▶ [Information shown]

* Begin *

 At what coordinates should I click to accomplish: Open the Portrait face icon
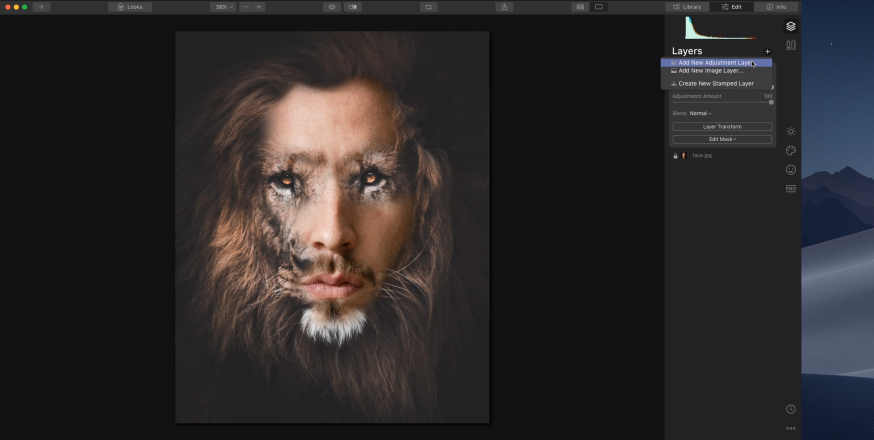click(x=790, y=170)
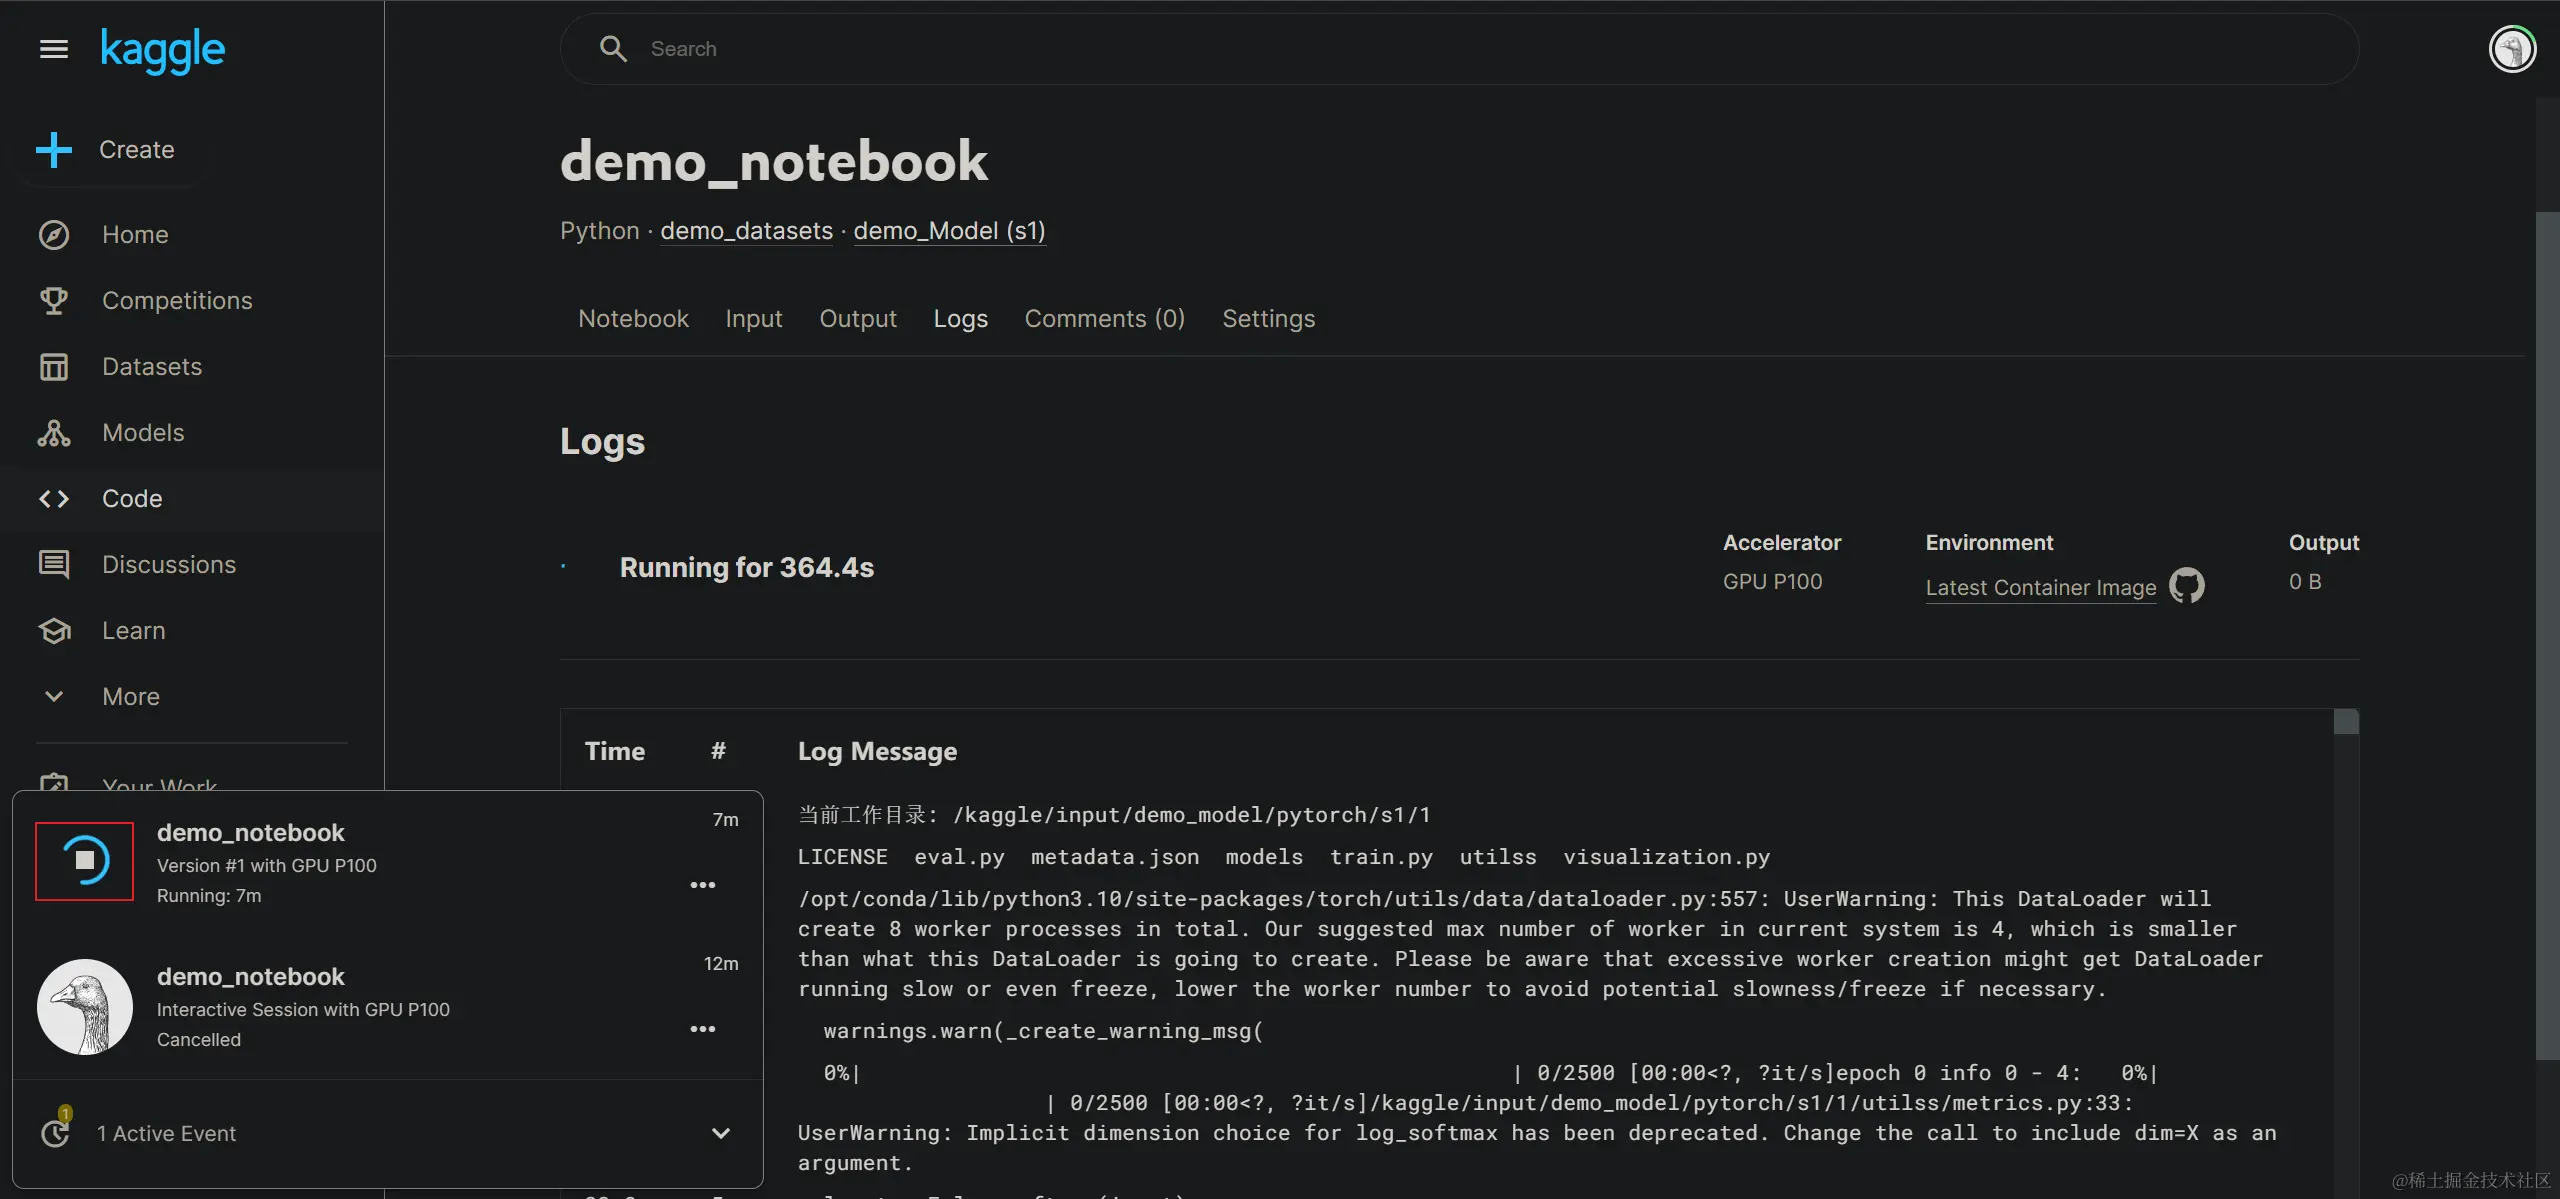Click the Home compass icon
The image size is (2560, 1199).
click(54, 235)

* End *
* Begin *

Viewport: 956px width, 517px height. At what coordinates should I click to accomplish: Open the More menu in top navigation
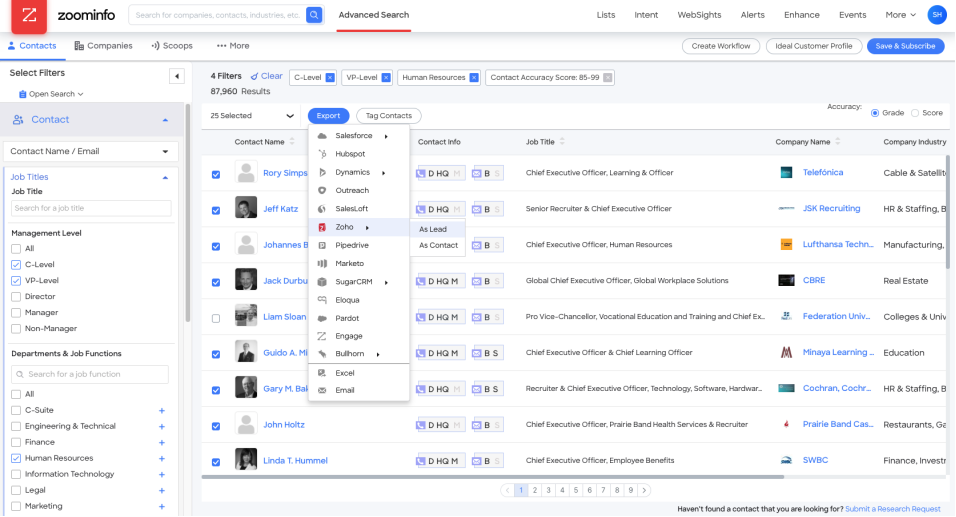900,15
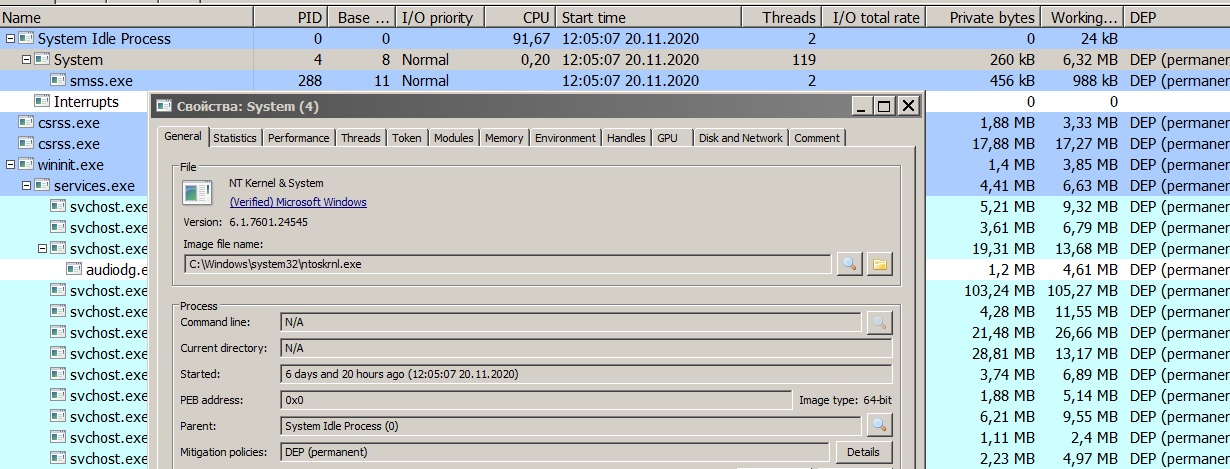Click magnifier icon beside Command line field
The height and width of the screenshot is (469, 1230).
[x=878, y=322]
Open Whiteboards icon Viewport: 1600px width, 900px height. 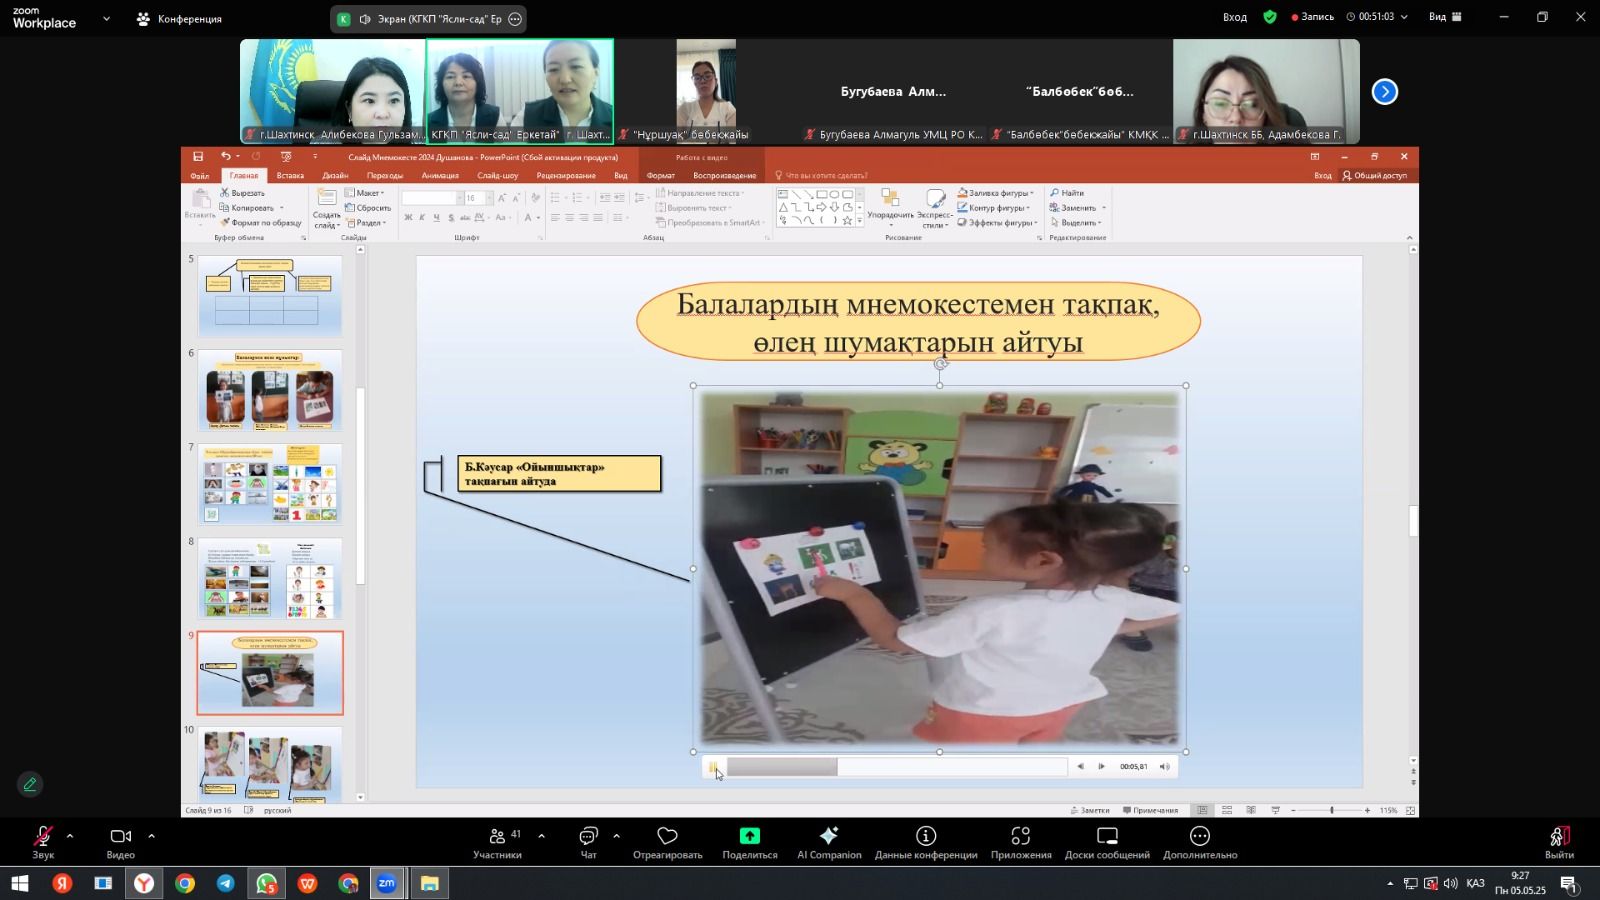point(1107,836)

* End *

▶ [Given request]
Duplicate the part of the records that opens with the line containing "Portrait face icon" and closes with the line containing "click(54, 235)", leaving out the pictures.

▶ [Correct result]
 At what coordinates should I click to accomplish: Open the Portrait face icon
click(x=790, y=170)
Click the Home compass icon
The image size is (2560, 1199).
click(54, 235)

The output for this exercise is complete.